Ci sono esperienze che riescono a lasciare un segno profondo, soprattutto quando coinvolgono i bambini nei loro primi anni di crescita. È il caso della giornata speciale vissuta all’Asilo Nido e alla Scuola dell’Infanzia Città Domani di Spoleto, che hanno avuto il piacere di accogliere una squadra del Corpo Nazionale dei Vigili del Fuoco per un’attività educativa fuori dall’ordinario.
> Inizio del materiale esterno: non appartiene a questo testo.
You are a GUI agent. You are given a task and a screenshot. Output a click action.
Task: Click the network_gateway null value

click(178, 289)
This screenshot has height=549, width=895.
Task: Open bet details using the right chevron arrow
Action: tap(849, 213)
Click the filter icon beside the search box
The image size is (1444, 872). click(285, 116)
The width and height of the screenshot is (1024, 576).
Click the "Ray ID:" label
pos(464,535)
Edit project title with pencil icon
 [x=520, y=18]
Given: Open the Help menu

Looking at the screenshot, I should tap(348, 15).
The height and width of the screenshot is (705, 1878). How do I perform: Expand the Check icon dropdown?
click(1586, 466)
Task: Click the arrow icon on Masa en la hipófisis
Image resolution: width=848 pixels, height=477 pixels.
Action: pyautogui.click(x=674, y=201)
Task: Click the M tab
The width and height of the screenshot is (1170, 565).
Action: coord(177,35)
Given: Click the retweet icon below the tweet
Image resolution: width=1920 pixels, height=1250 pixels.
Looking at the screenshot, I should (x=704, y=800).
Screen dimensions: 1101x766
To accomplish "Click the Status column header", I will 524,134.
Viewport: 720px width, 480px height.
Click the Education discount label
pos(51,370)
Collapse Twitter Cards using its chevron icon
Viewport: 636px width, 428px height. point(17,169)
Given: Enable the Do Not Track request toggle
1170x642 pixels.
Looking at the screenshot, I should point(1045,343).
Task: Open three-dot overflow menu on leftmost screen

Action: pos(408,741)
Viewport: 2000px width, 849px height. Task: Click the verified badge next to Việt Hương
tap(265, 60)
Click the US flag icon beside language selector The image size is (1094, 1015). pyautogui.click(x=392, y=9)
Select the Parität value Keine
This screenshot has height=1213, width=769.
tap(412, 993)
Un incontro che accende curiosità e attenzione
L’arrivo dei Vigili del Fuoco, accompagnati da un mezzo operativo, ha subito catturato l’attenzione dei bambini, trasformando la routine quotidiana in un momento di scoperta e meraviglia. Attraverso una dimostrazione pratica, gli operatori hanno mostrato alcune delle attività che svolgono quotidianamente: dalla rapidità con cui indossano l’equipaggiamento, fino alle tecniche di spegnimento di un incendio.
Il linguaggio semplice e diretto, unito alla componente esperienziale, ha reso l’incontro accessibile e coinvolgente, permettendo anche ai più piccoli di comprendere, osservare e partecipare attivamente.

Il valore educativo dell’esperienza diretta
Attività come questa rappresentano molto più di un momento ludico. Si configurano come vere e proprie opportunità di apprendimento, in cui i bambini possono:
- sviluppare curiosità e interesse verso il mondo che li circonda;
- acquisire una prima consapevolezza delle regole e della sicurezza;
- comprendere il valore delle professioni e del servizio alla comunità;
- rafforzare capacità di osservazione, ascolto e attenzione.
L’esperienza diretta, infatti, è uno degli strumenti più efficaci nei processi educativi in età 0-6: permette di trasformare concetti astratti in situazioni concrete, facilitando un apprendimento più significativo e duraturo.
Educare attraverso relazioni e territorio
L’incontro con i Vigili del Fuoco si inserisce in un più ampio percorso educativo che valorizza il legame con il territorio e con le realtà che lo animano. Aprire le porte della scuola a figure professionali esterne significa offrire ai bambini nuove prospettive, stimolare domande e costruire connessioni tra ciò che vivono quotidianamente e il mondo “fuori”.
È attraverso queste esperienze che si gettano le basi per una crescita consapevole, fatta di fiducia, scoperta e partecipazione.